Obraz wielkich kolumn migrantów, głównie młodych mężczyzn, uformowanych przez siły białoruskie w grupy uderzeniowe, z zielonymi ludzikami i cywilnymi funkcjonariuszami w roli przewodników-instruktorów, z dodatkowymi oddziałami białoruskimi za plecami, próbującymi brutalnie przebić się przez polską granicę, na długo pozostanie w pamięci Polaków.
A przecież, miało chodzić tylko o kilkanaście osób z Usnarza Górnego. Potem o kilkanaście grupek z granicznych lasów. I miała to być kwestia nie państwowa, bo skala była podobno mała, ale humanitarna, ludzka.
No i oczywiście zawsze miało chodzić o dzieci. Ten obraz miał wygrać tę wojnę, miał dać szokującemu sojuszowi Łukaszenki, europejskiej lewicy, totalnej opozycji i zagranicznych mediów dla Polaków, zwycięstwo.
Stąd brak hamulców przy rzucaniu dzieciom cukierków, by zdjęcie było bardziej poruszające, dlatego automatyczne publikacje nadesłanych z Mińska fotek załzawionych dzieci, które funkcjonariusze białoruscy produkują dmuchając im dym z papierosa w oczy.
Wiedzą, że to wytwory potwornych, nielicznych sesji, ale produkują. Szantażują moralnie kłamstwem i przemocą.
Nawet niektórzy ludzie kościoła weszli w tą fałszywą grę, pomimo jasnych dowodów na cele reżimu, który nie wpuszczał konwojów humanitarnych trzykrotnie podstawianych przez rząd RP.
Niestety, ta gra mogła się udać. Ale tylko w warunkach przywrócenia w Polsce pełnego monopolu medialnego III RP. Stąd zresztą ta ostatnia seria ataków na te media, które mają odwagę pilnować polskiej racji stanu i pokazywać choćby to, że TVN nadaje jak Łukaszenka.
Warunkiem sukcesu była też cierpliwość władcy Białorusi. Z jakichś powodów jednak nie było go na nią stać. A może, jak mówią ludzie znający sytuację na Białorusi, nie jest już w stanie kontrolować swoich emocji? Jakby nie było, eskalacja napięcia jest mu do czegoś potrzeba, uznał iż musi się spieszyć. Stąd zmiana strategię. Porzucono wszelkie pozory.

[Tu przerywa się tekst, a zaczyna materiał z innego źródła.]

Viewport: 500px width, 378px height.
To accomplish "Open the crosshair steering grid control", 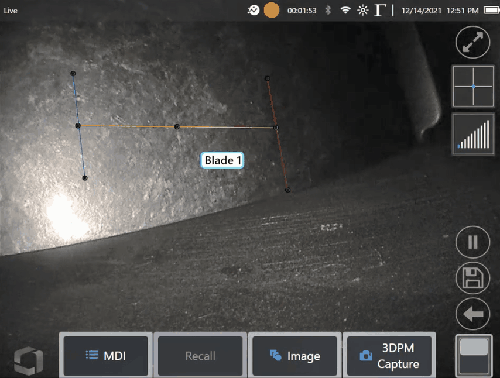I will 473,86.
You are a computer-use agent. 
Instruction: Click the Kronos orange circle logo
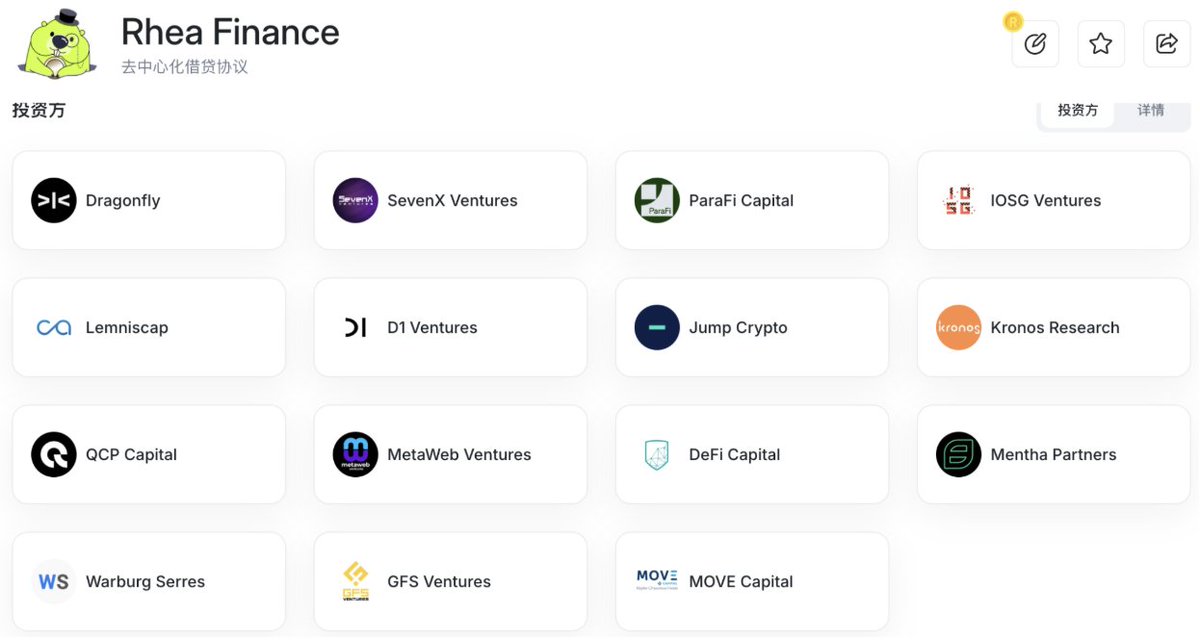point(958,327)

Bojową kolumnę migrantów jawnie sformowano na placach Mińska, przepędzono na granicę główną autostradą, rzucono w biały dzień na granicę.
W ten sposób totalność opozycji, przyjęta także w sprawie ataku na polską granicę, doszła do punktu za którym jest potężna kompromitacja w oczach Polaków.
Cała narracja opozycji o uchodźcach, rzekomym kryzysie humanitarnym, rozsypała się. Zobaczyliśmy prawdziwych twórców tego kryzysu i ich cele. Zobaczyliśmy też, że skala uderzenia jest taka, że tylko sami możemy je odeprzeć. Zresztą, nigdzie w Europie Unia nie kiwnęła palcem, by masową, nielegalną migrację z kręgów dalekich kulturowo, powstrzymać - ani we Włoszech, ani w Hiszpanii.
Poseł Sterczewski wie, co mówi. Tak, oni chcą milionów nielegalnych migrantów. Bo dokładnie wiedzą, jakie procesy to uruchamia.
Przed polską strażą graniczną ciężkie dni, tygodnie, może i miesiące. Emocjonalne prowokacje będą się mnożyły. Cierpienie ludzkie jest i będzie faktem - ma je na rękach władza białoruska.
Ale nie będą mogli nadal kłamać aż bezkarnie, jak to robili do tej pory. Listopadowe przesilenie, obrazy kolumn migrantów rzucanych przeciw polskim strażnikom granicznym, żołnierzom i policjantom, będą miały poważne społeczne i polityczne konsekwencje. Podobnie jak pamięć o tym, co wcześniej wygadywali, czego żądali.